:: DATA EXTRACT ::
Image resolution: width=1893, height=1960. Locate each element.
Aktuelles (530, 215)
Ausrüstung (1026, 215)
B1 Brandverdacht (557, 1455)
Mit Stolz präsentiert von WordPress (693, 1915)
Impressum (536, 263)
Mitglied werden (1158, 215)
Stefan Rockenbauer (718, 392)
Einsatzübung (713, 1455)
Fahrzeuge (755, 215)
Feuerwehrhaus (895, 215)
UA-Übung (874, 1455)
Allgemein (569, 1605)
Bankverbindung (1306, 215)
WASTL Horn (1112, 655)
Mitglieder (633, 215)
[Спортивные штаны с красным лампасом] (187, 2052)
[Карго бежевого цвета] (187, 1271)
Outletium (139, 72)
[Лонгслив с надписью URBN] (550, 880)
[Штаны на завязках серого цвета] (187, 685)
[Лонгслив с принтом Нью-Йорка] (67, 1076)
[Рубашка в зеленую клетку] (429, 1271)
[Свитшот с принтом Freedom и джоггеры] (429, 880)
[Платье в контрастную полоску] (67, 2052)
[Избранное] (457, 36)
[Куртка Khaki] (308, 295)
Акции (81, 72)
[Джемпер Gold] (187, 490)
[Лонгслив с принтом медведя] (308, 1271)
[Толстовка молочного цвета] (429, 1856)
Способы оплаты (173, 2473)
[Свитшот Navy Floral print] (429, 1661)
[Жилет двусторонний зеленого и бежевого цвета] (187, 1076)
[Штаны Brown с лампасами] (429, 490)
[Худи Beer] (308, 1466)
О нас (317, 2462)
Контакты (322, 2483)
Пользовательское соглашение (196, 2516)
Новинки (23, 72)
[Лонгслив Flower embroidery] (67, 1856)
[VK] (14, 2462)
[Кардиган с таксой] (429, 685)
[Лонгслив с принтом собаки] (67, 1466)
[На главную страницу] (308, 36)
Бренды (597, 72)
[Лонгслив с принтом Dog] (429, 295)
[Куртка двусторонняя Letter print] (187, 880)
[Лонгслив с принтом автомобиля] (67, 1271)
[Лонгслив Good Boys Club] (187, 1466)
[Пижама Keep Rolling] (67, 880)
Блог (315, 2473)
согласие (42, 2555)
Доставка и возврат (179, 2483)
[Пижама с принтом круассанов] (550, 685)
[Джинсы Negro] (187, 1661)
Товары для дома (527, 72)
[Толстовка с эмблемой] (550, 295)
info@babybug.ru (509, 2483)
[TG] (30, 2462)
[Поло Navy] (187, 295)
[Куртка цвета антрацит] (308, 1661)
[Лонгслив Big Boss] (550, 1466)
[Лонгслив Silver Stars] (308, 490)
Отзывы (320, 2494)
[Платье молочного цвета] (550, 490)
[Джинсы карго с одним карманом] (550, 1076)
:::
■ WHAT IS EXPECTED
Go through the data above and copy each line in which "Лонгслив" appears.

■ RESPONSE TO THE TASK
[Лонгслив с надписью URBN] (550, 880)
[Лонгслив с принтом Нью-Йорка] (67, 1076)
[Лонгслив с принтом медведя] (308, 1271)
[Лонгслив Flower embroidery] (67, 1856)
[Лонгслив с принтом собаки] (67, 1466)
[Лонгслив с принтом Dog] (429, 295)
[Лонгслив с принтом автомобиля] (67, 1271)
[Лонгслив Good Boys Club] (187, 1466)
[Лонгслив Big Boss] (550, 1466)
[Лонгслив Silver Stars] (308, 490)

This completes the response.